The collectively maintained and tamper-resistant public ledger of blockchain systems ensures the security and reliability of the data stored in a distributed network. In addition to general-purposed data management, blockchain-database fusion systems can also bring new solutions to many specific domains. We notice that more and more people combine their original business systems with blockchains to form a domain-specific fusion system in various fields. There is a trend that leverages blockchain characteristics to solve the drawbacks of the business system, and improve the shortcomings and limitations of the blockchain system itself. However, applications in various fields have also posed more challenges.

Take finance as an example. The processing capacity of the blockchains is not enough to replace the existing centralized trading system. Therefore, it is important to improve the consensus mechanism to adapt to high throughput financial transaction applications. As for the supply chain, it is necessary to equip the system with a traceability model that fits the industrial supply chain scenario to promote verifiable data sharing in supply chain management. Other applications such as intellectual property management, asset delivery, and medical data management, also have different requirements for the fusion system.

7 Conclusion

In this survey, we present the integrating trend of blockchains and traditional databases, and propose a blockchain-database spectrum to analyze the work related to the fusion systems in the field of data management. First, we classify the fusion systems into database-oriented blockchains, blockchain-oriented databases, and hybrid systems, and present a high-level comparison according to the different directions of their integration.
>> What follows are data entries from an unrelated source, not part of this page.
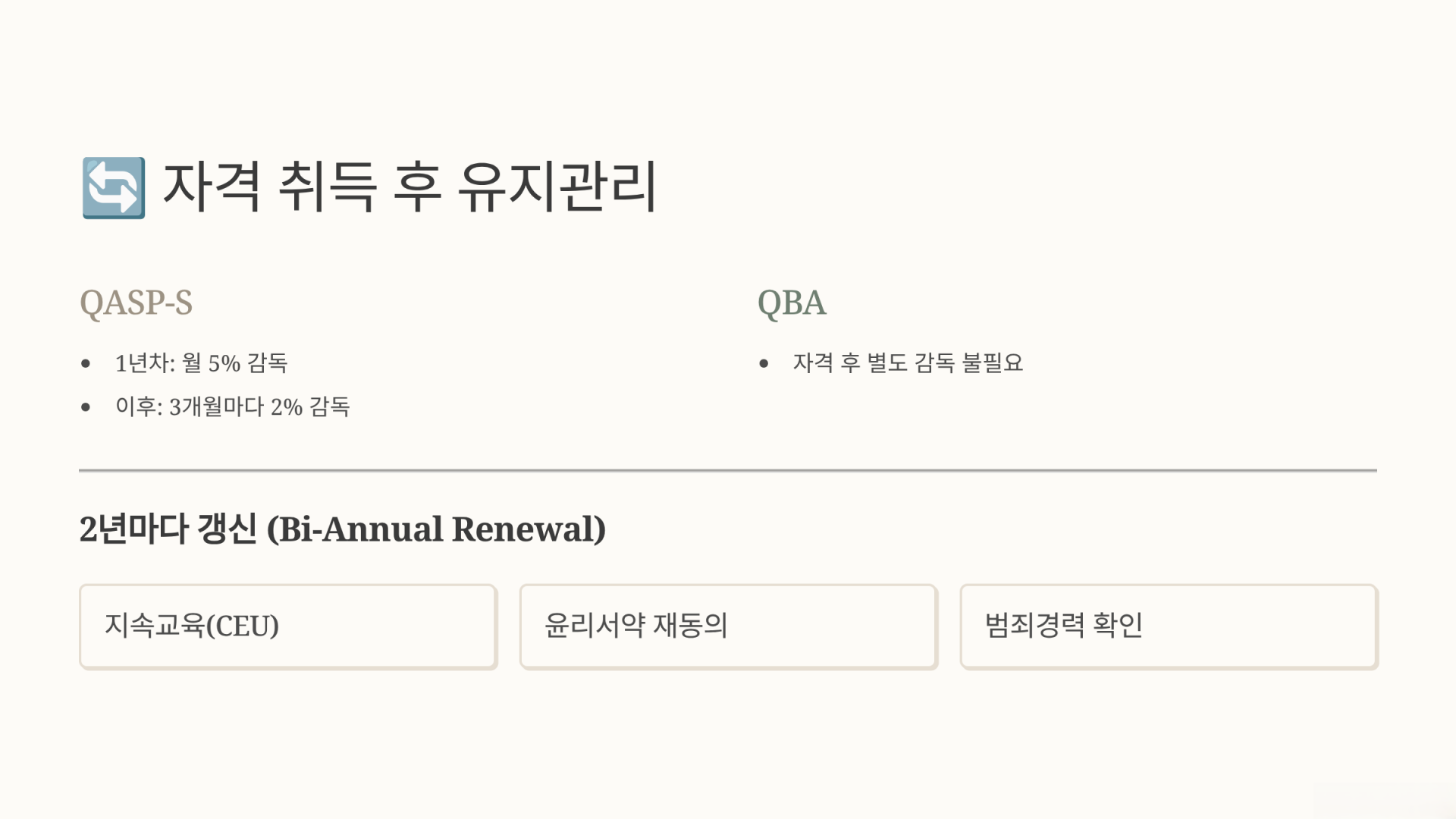This screenshot has width=1456, height=819.
Task: Click the blue refresh arrows emoji icon
Action: (x=114, y=188)
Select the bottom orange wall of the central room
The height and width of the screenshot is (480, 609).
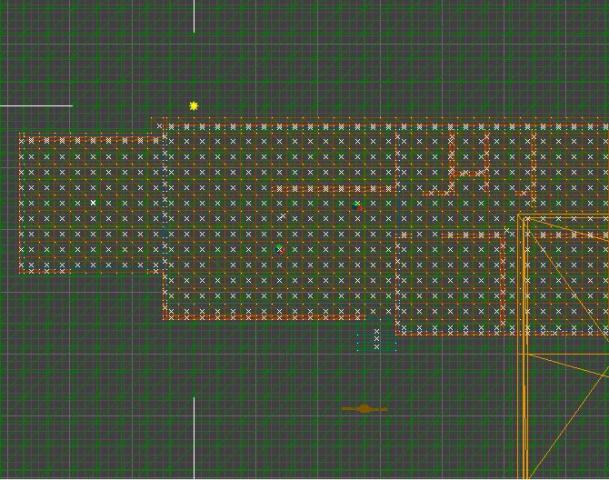coord(262,318)
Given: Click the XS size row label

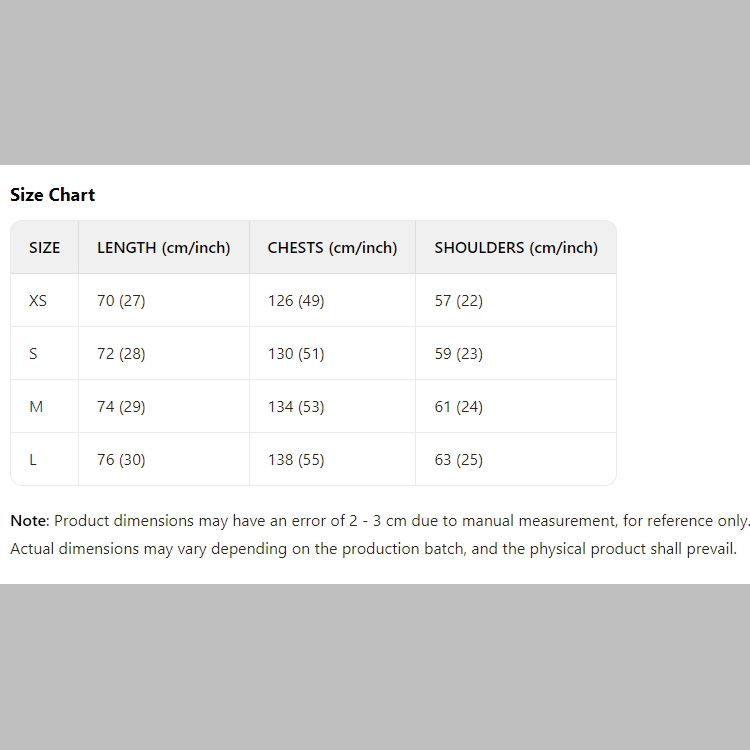Looking at the screenshot, I should [x=38, y=301].
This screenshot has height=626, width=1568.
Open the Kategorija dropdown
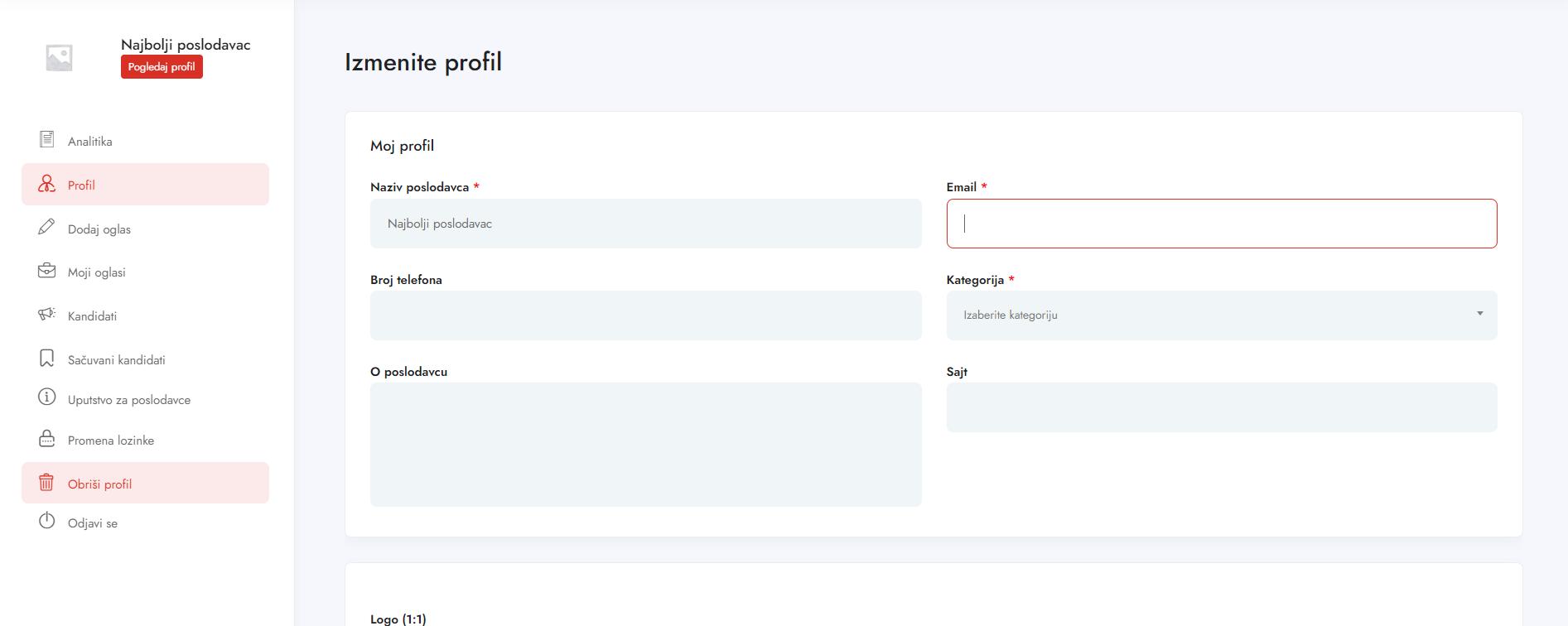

Then, we review the representative fusion systems of database-oriented blockchains, blockchain-oriented databases, and hybrid systems. To be more specific, we review representative systems of database-oriented blockchains from index, protocol, data model, and ledger; we analyze blockchain middleware and blockchain layer scheme of blockchain-oriented databases; we also demonstrate the combination approaches and oriented research fields of different hybrid systems. Finally, we present a high-level comparison between the three fusion systems and our observations on the challenges and future work.

We believe that this survey demonstrates the current status and limitations of existing blockchain-related data management research and provides insight for researchers to conduct in-depth research in this area.